Evolution of Systems Engineering Challenges
From 1990 on, rapidly increasing scale, dynamism, and vulnerabilities in the systems being engineered have presented ever-greater challenges. The Internet offers efficient interoperability of net-centric systems of systems (SoS), but brings new sources of system vulnerability and obsolescence as new Internet services (clouds, social networks, search engines, geolocation services, recommendation services, and electrical grid and industrial control systems) proliferate and compete with each other.
Meanwhile, challenges come from several ways in which solution approaches have proliferated:
• While domain-specific model-based approaches offer significant benefits, reconciling many different domain assumptions to get domain-specific systems to interoperate is a challenge.
• The appearance of many competing object-oriented methods posed a problem that was addressed by the development of the Unified Modeling Language (UML) (Booch-Rumbaugh-Jacobson 1998) and the Systems Modeling Language (SysML) (Friedenthal 2008). However, the wave of UML and SysML tools that followed, along with a number of alternative requirements and architecture representations intended to compensate for shortcomings of UML and SysML, again create dilemmas around interoperability and choice.
• Among the areas that have seen a sometimes bewildering growth of alternatives are: enterprise architecture, lean and agile processes, iterative and evolutionary processes, and methods for simultaneously achieving high-effectiveness, high-assurance, resilient, adaptive, and life cycle affordable systems.

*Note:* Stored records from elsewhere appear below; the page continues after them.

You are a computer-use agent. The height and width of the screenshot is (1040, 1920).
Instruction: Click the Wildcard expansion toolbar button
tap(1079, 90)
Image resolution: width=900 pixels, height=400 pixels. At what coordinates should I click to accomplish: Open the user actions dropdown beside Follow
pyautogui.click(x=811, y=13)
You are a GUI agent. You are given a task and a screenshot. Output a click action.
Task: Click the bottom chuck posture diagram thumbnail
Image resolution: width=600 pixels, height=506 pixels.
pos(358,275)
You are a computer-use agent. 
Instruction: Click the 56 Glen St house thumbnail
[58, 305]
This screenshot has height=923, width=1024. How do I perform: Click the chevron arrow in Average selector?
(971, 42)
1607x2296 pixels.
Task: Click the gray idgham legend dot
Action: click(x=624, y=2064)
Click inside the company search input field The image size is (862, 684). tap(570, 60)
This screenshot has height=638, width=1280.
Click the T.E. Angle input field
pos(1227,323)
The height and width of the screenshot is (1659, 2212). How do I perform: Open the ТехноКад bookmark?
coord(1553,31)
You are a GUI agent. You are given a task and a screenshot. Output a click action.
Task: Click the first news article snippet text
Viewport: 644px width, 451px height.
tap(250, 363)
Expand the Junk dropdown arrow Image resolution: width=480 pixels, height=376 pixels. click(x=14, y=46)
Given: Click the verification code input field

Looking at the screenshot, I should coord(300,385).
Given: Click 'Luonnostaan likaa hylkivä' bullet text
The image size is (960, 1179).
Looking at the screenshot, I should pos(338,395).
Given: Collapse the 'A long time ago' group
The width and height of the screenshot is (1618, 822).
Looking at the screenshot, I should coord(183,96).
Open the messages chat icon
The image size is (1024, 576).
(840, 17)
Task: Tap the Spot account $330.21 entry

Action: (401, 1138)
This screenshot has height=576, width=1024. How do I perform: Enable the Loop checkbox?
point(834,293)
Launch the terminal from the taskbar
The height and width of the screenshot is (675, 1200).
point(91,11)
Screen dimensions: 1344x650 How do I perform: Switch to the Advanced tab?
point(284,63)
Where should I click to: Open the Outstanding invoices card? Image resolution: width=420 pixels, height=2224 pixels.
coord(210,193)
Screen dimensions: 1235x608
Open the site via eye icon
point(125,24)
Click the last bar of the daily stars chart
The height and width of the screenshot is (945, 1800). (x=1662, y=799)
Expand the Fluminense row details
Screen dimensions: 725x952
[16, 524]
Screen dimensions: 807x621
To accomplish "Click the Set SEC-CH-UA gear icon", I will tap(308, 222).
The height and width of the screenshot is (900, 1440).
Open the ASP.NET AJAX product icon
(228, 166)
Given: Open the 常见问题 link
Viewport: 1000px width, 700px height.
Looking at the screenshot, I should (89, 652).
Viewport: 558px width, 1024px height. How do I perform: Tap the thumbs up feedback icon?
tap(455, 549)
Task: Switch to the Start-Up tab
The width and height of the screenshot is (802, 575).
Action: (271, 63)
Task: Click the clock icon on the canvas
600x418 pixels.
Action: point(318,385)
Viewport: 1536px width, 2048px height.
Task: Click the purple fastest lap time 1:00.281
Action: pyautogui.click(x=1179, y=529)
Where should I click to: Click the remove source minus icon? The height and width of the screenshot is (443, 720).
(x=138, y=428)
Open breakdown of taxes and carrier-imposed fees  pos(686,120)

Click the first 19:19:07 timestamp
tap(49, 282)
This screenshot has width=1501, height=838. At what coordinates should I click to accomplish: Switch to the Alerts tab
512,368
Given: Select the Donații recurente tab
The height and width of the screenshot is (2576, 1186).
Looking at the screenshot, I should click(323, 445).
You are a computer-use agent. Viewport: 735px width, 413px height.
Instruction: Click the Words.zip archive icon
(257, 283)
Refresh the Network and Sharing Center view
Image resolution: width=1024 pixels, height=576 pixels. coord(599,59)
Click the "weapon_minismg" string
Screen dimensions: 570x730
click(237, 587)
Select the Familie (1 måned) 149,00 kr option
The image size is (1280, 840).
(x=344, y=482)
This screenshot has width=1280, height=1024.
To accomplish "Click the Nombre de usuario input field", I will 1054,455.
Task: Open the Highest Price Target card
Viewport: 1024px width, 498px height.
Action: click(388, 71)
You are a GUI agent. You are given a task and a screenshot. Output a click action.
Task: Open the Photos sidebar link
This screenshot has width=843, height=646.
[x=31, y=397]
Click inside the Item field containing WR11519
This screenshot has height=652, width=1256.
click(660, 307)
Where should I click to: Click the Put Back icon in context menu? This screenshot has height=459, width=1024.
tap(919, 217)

This trend towards diversity has increased awareness that there is no one-size-fits-all product or process approach that works best in all situations. In turn, determining which SE approaches work best in which situation, and how to sustain workable complex systems of systems containing different solution approaches, emerges as yet another challenge.
Similarly, assessing and integrating new technologies experiencing increasing rates of change presents further SE challenges. This is happening in such areas as biotechnology, nanotechnology, and combinations of physical and biological entities on the one hand, and mobile networking, social network technology, cooperative autonomous agent technology, massively parallel data processing, cloud computing and data mining technology on the other.
Ambitious projects to create smart services, smart hospitals, energy grids, and cities are underway. These promise improved system capabilities and quality of life, but carry risks of reliance on immature technologies or on combinations of technologies with incompatible objectives or assumptions. The advantages of creating network-centric systems of systems to “see first,” “understand first,” and “act first” are highly attractive in a globally competitive world, but carry challenges of managing complexes of hundreds of independently-evolving systems over which only partial control is possible. SE is increasingly needed but increasingly challenged in the quest to make future systems scalable, stable, adaptable, and humane. To accommodate this complexity, the SEBoK presents alternative approaches along with current knowledge of where they work best. Being a wiki allows the SEBoK to evolve quickly while maintaining stability between versions.